─── DATASET EXCERPTS ───
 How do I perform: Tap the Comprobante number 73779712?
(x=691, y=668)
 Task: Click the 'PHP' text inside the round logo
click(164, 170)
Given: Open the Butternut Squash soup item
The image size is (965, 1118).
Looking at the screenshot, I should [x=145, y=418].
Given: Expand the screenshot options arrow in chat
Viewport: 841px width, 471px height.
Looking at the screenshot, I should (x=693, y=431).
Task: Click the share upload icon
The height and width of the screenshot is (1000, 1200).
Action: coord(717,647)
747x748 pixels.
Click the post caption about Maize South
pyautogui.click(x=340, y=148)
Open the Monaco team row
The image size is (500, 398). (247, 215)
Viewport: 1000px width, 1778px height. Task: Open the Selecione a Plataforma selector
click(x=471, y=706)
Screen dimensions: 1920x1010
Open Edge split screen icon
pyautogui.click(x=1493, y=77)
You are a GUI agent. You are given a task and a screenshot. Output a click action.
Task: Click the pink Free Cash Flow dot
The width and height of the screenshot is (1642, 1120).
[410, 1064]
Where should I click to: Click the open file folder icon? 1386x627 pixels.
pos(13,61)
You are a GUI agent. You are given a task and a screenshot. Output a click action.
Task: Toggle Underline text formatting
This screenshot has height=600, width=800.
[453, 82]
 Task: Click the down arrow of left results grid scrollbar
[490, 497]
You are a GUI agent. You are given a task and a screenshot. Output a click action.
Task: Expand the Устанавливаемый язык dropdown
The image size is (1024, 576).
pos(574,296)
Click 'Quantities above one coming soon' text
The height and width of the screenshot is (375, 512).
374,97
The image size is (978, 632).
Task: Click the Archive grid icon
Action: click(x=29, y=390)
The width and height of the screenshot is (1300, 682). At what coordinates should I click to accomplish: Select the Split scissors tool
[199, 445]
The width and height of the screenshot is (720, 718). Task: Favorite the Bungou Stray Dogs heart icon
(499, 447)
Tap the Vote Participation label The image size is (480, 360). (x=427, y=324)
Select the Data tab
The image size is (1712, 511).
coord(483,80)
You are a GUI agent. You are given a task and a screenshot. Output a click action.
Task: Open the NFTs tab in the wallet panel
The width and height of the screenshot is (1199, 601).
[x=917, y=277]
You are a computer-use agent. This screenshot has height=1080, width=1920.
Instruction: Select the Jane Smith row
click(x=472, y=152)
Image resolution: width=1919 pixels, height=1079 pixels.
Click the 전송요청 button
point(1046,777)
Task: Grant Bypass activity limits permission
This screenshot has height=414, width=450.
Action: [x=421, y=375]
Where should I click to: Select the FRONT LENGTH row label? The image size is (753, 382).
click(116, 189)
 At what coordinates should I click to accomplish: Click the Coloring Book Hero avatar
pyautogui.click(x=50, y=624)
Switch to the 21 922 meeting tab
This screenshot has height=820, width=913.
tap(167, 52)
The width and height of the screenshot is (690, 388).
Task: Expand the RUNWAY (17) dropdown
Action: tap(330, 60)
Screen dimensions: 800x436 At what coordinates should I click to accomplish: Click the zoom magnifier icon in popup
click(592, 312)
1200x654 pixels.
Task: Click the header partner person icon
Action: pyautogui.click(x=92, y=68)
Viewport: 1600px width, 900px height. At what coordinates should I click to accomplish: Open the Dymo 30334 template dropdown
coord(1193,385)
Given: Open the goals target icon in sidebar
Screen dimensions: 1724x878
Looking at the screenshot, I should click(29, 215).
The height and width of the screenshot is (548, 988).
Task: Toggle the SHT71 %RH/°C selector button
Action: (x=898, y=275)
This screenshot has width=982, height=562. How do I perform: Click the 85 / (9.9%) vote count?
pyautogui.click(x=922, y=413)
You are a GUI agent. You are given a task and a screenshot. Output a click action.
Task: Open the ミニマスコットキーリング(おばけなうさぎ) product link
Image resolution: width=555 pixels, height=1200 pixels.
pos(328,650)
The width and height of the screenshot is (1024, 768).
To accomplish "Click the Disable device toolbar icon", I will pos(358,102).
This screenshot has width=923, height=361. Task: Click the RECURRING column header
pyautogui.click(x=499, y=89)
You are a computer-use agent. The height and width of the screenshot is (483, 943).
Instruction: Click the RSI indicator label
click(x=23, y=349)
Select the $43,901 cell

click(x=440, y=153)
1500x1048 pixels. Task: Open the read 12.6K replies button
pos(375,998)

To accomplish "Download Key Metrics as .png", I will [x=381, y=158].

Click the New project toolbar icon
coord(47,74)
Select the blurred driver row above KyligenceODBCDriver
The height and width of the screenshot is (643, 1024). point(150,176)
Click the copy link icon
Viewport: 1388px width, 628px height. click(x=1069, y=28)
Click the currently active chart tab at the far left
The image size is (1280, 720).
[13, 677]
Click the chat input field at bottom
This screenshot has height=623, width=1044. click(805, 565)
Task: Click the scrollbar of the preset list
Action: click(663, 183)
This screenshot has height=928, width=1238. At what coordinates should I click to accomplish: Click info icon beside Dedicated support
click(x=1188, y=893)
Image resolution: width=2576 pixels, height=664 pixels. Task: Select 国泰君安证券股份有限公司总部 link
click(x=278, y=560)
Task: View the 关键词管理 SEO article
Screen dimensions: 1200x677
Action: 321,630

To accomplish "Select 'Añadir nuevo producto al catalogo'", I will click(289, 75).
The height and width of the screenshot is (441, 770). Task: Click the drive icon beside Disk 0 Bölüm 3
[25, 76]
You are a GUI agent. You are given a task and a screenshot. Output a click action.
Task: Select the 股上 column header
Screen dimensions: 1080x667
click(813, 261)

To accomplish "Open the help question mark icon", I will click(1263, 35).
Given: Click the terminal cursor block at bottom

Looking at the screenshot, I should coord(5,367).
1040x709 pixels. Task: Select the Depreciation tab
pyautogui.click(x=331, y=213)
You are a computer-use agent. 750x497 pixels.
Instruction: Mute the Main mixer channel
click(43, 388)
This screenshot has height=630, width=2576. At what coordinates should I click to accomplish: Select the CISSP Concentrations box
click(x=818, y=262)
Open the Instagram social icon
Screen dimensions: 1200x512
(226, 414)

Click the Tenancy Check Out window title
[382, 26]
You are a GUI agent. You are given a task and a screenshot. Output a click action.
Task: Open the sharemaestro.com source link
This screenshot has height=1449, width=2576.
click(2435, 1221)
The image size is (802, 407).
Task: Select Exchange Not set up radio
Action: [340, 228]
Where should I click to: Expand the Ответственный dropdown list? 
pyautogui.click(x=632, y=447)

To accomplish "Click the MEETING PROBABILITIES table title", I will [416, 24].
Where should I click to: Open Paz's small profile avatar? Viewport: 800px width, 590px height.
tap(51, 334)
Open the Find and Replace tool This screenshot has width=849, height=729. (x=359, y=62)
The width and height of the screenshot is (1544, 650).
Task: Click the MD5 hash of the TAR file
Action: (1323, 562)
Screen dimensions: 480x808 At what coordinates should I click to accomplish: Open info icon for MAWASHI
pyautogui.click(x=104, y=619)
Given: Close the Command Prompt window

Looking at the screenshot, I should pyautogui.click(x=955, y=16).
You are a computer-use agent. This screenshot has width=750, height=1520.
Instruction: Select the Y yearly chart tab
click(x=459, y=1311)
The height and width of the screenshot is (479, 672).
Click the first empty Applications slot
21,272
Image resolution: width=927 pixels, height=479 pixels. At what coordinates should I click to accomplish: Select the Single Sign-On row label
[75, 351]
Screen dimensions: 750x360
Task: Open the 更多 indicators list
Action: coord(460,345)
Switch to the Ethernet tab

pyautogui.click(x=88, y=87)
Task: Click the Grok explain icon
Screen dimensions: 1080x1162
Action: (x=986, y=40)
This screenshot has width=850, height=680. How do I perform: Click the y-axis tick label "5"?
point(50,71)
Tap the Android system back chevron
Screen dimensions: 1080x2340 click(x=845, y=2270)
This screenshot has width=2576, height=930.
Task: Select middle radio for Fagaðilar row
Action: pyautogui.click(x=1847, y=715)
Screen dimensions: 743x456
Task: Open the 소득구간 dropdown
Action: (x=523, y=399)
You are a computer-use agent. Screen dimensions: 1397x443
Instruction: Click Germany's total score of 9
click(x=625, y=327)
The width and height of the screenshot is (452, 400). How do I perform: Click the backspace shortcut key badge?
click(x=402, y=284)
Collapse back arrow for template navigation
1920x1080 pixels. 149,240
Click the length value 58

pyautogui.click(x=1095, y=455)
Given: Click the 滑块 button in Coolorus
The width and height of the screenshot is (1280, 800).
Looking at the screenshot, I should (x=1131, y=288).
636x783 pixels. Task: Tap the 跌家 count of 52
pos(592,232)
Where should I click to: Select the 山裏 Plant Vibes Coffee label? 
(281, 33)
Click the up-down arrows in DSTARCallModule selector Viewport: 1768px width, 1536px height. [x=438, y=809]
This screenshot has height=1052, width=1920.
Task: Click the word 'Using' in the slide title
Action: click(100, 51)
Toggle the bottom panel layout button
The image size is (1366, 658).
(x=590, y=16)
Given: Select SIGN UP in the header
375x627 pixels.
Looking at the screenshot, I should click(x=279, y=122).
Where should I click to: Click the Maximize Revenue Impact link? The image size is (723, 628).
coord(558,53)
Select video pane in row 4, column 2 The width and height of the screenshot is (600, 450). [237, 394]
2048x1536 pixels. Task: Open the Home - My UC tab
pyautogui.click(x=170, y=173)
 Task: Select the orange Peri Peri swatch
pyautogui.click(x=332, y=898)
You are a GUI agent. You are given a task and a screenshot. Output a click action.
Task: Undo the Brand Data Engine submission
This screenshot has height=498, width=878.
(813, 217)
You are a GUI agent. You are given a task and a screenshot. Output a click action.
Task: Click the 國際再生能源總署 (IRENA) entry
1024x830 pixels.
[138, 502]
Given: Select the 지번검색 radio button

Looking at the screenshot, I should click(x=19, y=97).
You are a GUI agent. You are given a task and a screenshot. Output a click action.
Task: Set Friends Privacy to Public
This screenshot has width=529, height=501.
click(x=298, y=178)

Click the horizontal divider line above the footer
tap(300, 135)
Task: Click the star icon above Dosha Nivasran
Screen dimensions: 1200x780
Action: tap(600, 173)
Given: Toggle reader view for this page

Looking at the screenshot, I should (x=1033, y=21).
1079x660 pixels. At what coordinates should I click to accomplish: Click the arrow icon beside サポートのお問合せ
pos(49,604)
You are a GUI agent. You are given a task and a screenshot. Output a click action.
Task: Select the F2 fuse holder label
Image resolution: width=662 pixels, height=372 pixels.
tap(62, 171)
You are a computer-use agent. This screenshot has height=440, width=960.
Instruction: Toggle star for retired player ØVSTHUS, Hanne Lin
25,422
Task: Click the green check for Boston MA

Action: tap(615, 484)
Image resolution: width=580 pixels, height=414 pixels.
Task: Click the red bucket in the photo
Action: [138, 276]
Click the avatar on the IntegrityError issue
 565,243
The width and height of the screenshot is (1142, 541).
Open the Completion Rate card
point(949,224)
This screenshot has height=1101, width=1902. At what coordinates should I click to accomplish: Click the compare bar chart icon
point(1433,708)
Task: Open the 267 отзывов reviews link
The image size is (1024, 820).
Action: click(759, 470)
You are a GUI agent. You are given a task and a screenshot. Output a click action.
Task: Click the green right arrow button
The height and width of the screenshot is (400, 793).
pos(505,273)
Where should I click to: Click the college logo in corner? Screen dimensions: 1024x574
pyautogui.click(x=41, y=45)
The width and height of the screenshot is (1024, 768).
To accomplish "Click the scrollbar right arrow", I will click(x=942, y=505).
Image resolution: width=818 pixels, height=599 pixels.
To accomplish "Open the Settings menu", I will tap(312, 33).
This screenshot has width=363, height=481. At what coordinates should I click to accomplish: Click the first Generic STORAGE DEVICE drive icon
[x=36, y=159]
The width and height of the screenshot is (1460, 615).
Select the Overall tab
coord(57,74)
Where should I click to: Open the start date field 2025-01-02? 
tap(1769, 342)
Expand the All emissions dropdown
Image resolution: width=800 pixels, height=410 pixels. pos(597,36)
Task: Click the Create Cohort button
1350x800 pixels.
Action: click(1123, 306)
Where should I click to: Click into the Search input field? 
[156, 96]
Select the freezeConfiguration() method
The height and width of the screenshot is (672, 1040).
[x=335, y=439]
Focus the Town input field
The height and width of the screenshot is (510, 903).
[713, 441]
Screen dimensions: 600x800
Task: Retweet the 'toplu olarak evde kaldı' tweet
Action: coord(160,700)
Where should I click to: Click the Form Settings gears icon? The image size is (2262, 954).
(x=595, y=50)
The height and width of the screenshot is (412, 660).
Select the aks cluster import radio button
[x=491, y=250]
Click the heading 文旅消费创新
───
▶ **EXERCISE DETAILS**
Could you return all lines from the records that include the word "panel"?

▶ **OUTPUT OF THE EXERCISE**
Task: Open the NFTs tab in the wallet panel
Toggle the bottom panel layout button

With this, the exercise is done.